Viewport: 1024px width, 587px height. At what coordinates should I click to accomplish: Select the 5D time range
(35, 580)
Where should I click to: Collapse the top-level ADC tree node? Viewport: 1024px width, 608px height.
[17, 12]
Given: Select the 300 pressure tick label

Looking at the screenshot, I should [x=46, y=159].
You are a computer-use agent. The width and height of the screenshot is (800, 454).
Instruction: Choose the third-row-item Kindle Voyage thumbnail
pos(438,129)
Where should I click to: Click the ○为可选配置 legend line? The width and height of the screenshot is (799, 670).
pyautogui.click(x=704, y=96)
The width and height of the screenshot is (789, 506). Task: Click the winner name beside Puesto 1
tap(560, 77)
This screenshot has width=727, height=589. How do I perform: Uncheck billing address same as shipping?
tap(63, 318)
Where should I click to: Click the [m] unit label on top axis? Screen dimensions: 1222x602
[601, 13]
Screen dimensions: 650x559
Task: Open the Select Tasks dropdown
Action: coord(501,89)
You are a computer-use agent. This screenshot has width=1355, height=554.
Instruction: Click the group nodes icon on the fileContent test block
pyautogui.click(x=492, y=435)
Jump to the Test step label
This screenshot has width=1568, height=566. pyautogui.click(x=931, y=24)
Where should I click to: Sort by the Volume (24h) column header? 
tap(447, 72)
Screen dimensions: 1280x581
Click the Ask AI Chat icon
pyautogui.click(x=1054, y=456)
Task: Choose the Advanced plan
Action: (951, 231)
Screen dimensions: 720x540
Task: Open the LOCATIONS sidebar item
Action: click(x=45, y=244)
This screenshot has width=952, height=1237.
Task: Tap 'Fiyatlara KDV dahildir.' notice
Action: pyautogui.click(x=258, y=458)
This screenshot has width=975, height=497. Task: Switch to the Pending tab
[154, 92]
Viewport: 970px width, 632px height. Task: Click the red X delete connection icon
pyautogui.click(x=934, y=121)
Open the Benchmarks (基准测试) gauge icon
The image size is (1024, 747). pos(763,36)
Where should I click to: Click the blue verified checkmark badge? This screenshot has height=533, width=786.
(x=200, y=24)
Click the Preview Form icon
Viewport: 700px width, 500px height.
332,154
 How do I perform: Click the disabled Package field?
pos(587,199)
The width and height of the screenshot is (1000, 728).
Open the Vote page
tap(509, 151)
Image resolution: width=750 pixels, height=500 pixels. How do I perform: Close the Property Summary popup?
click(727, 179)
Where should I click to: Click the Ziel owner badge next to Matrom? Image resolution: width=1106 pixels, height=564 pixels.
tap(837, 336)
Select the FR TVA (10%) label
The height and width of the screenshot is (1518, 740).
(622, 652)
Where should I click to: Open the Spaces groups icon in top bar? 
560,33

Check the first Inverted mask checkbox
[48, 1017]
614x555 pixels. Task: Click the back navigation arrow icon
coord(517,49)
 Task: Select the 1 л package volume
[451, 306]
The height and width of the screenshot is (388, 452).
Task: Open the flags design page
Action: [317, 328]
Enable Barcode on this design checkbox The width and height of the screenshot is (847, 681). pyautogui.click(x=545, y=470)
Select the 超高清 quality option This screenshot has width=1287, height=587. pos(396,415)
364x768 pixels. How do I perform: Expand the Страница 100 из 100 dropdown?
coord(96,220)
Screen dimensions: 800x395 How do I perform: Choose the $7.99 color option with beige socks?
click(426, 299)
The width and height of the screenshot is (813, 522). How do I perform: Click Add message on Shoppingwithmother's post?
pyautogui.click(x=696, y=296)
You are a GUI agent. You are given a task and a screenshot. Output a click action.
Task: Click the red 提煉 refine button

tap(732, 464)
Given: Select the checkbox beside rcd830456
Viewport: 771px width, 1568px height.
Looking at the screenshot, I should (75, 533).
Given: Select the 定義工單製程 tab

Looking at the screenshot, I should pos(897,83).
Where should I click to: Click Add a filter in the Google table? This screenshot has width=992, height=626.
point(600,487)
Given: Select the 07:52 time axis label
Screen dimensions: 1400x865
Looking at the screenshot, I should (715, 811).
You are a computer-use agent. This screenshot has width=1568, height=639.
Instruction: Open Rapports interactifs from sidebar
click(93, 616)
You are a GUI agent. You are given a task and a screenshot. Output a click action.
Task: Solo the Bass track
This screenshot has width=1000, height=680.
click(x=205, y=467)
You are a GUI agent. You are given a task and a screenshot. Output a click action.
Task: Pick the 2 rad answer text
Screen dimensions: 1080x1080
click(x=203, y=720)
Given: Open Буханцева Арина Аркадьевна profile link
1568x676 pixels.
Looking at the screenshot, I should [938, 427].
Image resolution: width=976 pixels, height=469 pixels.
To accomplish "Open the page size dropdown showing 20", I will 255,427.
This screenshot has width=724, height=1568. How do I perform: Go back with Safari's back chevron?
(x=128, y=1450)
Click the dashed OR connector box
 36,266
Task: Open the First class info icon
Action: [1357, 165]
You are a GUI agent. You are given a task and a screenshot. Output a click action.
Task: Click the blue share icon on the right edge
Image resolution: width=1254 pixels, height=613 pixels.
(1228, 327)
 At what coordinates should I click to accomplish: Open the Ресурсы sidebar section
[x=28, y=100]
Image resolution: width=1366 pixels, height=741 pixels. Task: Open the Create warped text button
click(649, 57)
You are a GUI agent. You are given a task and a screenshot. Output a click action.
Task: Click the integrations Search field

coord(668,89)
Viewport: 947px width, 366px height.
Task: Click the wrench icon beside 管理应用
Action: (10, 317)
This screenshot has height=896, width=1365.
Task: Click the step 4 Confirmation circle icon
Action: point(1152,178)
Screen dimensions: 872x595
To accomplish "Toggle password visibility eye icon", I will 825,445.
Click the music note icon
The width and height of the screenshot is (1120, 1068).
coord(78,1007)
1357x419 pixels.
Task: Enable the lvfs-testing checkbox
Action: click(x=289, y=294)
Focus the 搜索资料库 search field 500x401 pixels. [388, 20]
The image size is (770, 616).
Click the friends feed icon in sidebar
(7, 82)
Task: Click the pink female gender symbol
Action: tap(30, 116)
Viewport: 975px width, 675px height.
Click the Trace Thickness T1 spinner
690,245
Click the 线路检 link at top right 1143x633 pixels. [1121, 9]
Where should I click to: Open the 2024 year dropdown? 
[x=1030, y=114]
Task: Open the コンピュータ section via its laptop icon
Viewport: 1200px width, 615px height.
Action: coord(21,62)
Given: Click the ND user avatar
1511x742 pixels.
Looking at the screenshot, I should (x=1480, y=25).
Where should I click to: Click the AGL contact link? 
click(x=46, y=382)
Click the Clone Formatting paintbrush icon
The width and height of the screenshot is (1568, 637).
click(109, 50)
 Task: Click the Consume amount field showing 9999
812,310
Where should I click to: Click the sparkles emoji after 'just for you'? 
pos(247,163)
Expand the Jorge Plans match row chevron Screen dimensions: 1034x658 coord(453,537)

────

— Work order —
Wherever the string "computer" appears in the entries above, list that line.

— Response to this exercise —
You are a computer-use agent. The width and height of the screenshot is (800, 454).
You are a computer-use agent. This screenshot has width=1355, height=554.
You are a computer-use agent. This screenshot has width=1568, height=639.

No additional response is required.